◆ **AIM OF THE TASK**
Each entry below is to be extracted exactly.

◆ **DATA RECORDS**

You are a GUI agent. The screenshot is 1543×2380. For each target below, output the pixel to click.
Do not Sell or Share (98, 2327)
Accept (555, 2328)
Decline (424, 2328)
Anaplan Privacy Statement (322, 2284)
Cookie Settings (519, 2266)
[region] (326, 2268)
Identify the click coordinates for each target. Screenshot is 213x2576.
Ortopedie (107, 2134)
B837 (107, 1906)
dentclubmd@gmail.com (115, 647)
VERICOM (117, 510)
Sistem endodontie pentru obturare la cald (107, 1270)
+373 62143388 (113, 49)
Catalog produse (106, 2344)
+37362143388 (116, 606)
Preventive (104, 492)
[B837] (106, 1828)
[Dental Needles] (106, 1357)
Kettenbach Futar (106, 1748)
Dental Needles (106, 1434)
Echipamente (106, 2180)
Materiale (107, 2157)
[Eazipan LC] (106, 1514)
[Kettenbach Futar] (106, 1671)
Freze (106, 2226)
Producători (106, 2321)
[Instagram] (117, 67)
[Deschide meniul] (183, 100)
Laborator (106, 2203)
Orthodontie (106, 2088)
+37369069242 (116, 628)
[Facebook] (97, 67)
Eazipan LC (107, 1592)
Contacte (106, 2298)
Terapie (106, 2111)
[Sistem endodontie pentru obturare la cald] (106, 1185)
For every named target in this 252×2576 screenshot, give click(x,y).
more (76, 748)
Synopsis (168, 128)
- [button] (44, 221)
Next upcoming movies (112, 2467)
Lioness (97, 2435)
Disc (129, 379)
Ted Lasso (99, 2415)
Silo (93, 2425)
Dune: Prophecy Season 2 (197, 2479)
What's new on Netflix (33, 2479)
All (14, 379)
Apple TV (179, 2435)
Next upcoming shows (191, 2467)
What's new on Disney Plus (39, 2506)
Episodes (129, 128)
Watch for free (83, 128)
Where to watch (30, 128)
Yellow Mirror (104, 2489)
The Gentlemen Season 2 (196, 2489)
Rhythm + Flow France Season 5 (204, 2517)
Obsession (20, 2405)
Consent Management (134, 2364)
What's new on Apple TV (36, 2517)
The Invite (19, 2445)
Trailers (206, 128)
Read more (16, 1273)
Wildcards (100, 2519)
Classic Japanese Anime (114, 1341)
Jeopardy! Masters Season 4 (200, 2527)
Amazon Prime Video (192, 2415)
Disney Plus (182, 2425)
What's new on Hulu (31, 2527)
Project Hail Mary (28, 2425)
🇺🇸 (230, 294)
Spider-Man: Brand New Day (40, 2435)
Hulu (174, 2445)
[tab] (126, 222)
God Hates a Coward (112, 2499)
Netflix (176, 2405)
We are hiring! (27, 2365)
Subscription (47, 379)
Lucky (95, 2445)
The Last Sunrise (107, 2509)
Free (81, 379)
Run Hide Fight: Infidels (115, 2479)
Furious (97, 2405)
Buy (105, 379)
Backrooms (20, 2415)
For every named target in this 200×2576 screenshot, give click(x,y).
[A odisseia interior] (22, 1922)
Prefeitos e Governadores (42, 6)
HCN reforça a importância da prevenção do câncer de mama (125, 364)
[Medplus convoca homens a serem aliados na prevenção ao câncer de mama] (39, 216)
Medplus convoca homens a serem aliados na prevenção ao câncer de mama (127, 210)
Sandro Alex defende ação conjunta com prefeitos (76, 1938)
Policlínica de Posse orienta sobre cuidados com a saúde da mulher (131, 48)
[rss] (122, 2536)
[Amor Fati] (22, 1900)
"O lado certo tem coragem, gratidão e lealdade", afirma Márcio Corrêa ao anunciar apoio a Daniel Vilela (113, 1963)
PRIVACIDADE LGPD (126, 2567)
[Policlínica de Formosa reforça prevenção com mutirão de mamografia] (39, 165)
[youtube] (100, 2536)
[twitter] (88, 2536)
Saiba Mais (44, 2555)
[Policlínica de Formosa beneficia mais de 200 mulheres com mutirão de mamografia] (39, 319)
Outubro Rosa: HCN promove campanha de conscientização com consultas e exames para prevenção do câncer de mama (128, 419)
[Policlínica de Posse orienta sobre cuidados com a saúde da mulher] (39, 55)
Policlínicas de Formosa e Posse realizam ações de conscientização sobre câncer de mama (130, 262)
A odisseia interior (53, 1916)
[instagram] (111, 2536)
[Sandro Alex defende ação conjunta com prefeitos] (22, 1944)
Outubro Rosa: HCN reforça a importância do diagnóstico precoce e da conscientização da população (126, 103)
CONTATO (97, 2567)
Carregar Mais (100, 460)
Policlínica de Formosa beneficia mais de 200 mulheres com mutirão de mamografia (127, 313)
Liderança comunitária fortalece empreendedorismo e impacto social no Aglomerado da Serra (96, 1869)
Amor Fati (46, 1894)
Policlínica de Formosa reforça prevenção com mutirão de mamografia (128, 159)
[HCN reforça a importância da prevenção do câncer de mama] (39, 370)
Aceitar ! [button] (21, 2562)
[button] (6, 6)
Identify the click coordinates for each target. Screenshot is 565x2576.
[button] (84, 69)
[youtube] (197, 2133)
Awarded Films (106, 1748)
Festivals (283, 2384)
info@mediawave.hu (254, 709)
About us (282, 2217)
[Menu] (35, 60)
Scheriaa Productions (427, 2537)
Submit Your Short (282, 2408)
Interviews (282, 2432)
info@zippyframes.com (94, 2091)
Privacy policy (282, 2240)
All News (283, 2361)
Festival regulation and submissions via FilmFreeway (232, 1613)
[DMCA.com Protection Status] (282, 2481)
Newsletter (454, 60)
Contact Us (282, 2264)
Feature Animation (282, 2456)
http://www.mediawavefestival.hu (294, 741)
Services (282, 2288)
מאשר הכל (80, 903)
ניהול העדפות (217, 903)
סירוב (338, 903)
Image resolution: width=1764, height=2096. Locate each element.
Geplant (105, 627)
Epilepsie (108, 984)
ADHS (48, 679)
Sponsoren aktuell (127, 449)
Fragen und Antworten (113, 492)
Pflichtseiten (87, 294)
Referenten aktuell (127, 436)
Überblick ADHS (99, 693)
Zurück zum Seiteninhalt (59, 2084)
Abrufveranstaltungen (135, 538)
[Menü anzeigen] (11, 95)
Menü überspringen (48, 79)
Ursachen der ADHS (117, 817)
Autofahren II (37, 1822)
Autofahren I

◆ **EXPECTED ANSWER**
You are a GUI agent. The screenshot is 1543×2380. For each target below, output the pixel to click.
Do not Sell or Share (98, 2327)
Accept (555, 2328)
Decline (424, 2328)
Anaplan Privacy Statement (322, 2284)
Cookie Settings (519, 2266)
[region] (326, 2268)
Identify the click coordinates for each target. Screenshot is 213x2576.
Ortopedie (107, 2134)
B837 (107, 1906)
dentclubmd@gmail.com (115, 647)
VERICOM (117, 510)
Sistem endodontie pentru obturare la cald (107, 1270)
+373 62143388 (113, 49)
Catalog produse (106, 2344)
+37362143388 (116, 606)
Preventive (104, 492)
[B837] (106, 1828)
[Dental Needles] (106, 1357)
Kettenbach Futar (106, 1748)
Dental Needles (106, 1434)
Echipamente (106, 2180)
Materiale (107, 2157)
[Eazipan LC] (106, 1514)
[Kettenbach Futar] (106, 1671)
Freze (106, 2226)
Producători (106, 2321)
[Instagram] (117, 67)
[Deschide meniul] (183, 100)
Laborator (106, 2203)
Orthodontie (106, 2088)
+37369069242 (116, 628)
[Facebook] (97, 67)
Eazipan LC (107, 1592)
Contacte (106, 2298)
Terapie (106, 2111)
[Sistem endodontie pentru obturare la cald] (106, 1185)
For every named target in this 252×2576 screenshot, give click(x,y).
more (76, 748)
Synopsis (168, 128)
- [button] (44, 221)
Next upcoming movies (112, 2467)
Lioness (97, 2435)
Disc (129, 379)
Ted Lasso (99, 2415)
Silo (93, 2425)
Dune: Prophecy Season 2 (197, 2479)
What's new on Netflix (33, 2479)
All (14, 379)
Apple TV (179, 2435)
Next upcoming shows (191, 2467)
What's new on Disney Plus (39, 2506)
Episodes (129, 128)
Watch for free (83, 128)
Where to watch (30, 128)
Yellow Mirror (104, 2489)
The Gentlemen Season 2 (196, 2489)
Rhythm + Flow France Season 5 (204, 2517)
Obsession (20, 2405)
Consent Management (134, 2364)
What's new on Apple TV (36, 2517)
The Invite (19, 2445)
Trailers (206, 128)
Read more (16, 1273)
Wildcards (100, 2519)
Classic Japanese Anime (114, 1341)
Jeopardy! Masters Season 4 (200, 2527)
Amazon Prime Video (192, 2415)
Disney Plus (182, 2425)
What's new on Hulu (31, 2527)
Project Hail Mary (28, 2425)
🇺🇸 (230, 294)
Spider-Man: Brand New Day (40, 2435)
Hulu (174, 2445)
[tab] (126, 222)
God Hates a Coward (112, 2499)
Netflix (176, 2405)
We are hiring! (27, 2365)
Subscription (47, 379)
Lucky (95, 2445)
The Last Sunrise (107, 2509)
Free (81, 379)
Run Hide Fight: Infidels (115, 2479)
Furious (97, 2405)
Buy (105, 379)
Backrooms (20, 2415)
For every named target in this 200×2576 screenshot, give click(x,y).
[A odisseia interior] (22, 1922)
Prefeitos e Governadores (42, 6)
HCN reforça a importância da prevenção do câncer de mama (125, 364)
[Medplus convoca homens a serem aliados na prevenção ao câncer de mama] (39, 216)
Medplus convoca homens a serem aliados na prevenção ao câncer de mama (127, 210)
Sandro Alex defende ação conjunta com prefeitos (76, 1938)
Policlínica de Posse orienta sobre cuidados com a saúde da mulher (131, 48)
[rss] (122, 2536)
[Amor Fati] (22, 1900)
"O lado certo tem coragem, gratidão e lealdade", afirma Márcio Corrêa ao anunciar apoio a Daniel Vilela (113, 1963)
PRIVACIDADE LGPD (126, 2567)
[Policlínica de Formosa reforça prevenção com mutirão de mamografia] (39, 165)
[youtube] (100, 2536)
[twitter] (88, 2536)
Saiba Mais (44, 2555)
[Policlínica de Formosa beneficia mais de 200 mulheres com mutirão de mamografia] (39, 319)
Outubro Rosa: HCN promove campanha de conscientização com consultas e exames para prevenção do câncer de mama (128, 419)
[Policlínica de Posse orienta sobre cuidados com a saúde da mulher] (39, 55)
Policlínicas de Formosa e Posse realizam ações de conscientização sobre câncer de mama (130, 262)
A odisseia interior (53, 1916)
[instagram] (111, 2536)
[Sandro Alex defende ação conjunta com prefeitos] (22, 1944)
Outubro Rosa: HCN reforça a importância do diagnóstico precoce e da conscientização da população (126, 103)
CONTATO (97, 2567)
Carregar Mais (100, 460)
Policlínica de Formosa beneficia mais de 200 mulheres com mutirão de mamografia (127, 313)
Liderança comunitária fortalece empreendedorismo e impacto social no Aglomerado da Serra (96, 1869)
Amor Fati (46, 1894)
Policlínica de Formosa reforça prevenção com mutirão de mamografia (128, 159)
[HCN reforça a importância da prevenção do câncer de mama] (39, 370)
Aceitar ! [button] (21, 2562)
[button] (6, 6)
Identify the click coordinates for each target. Screenshot is 565x2576.
[button] (84, 69)
[youtube] (197, 2133)
Awarded Films (106, 1748)
Festivals (283, 2384)
info@mediawave.hu (254, 709)
About us (282, 2217)
[Menu] (35, 60)
Scheriaa Productions (427, 2537)
Submit Your Short (282, 2408)
Interviews (282, 2432)
info@zippyframes.com (94, 2091)
Privacy policy (282, 2240)
All News (283, 2361)
Festival regulation and submissions via FilmFreeway (232, 1613)
[DMCA.com Protection Status] (282, 2481)
Newsletter (454, 60)
Contact Us (282, 2264)
Feature Animation (282, 2456)
http://www.mediawavefestival.hu (294, 741)
Services (282, 2288)
מאשר הכל (80, 903)
ניהול העדפות (217, 903)
סירוב (338, 903)
Image resolution: width=1764, height=2096. Locate each element.
Geplant (105, 627)
Epilepsie (108, 984)
ADHS (48, 679)
Sponsoren aktuell (127, 449)
Fragen und Antworten (113, 492)
Pflichtseiten (87, 294)
Referenten aktuell (127, 436)
Überblick ADHS (99, 693)
Zurück zum Seiteninhalt (59, 2084)
Abrufveranstaltungen (135, 538)
[Menü anzeigen] (11, 95)
Menü überspringen (48, 79)
Ursachen der ADHS (117, 817)
Autofahren II (37, 1822)
Autofahren I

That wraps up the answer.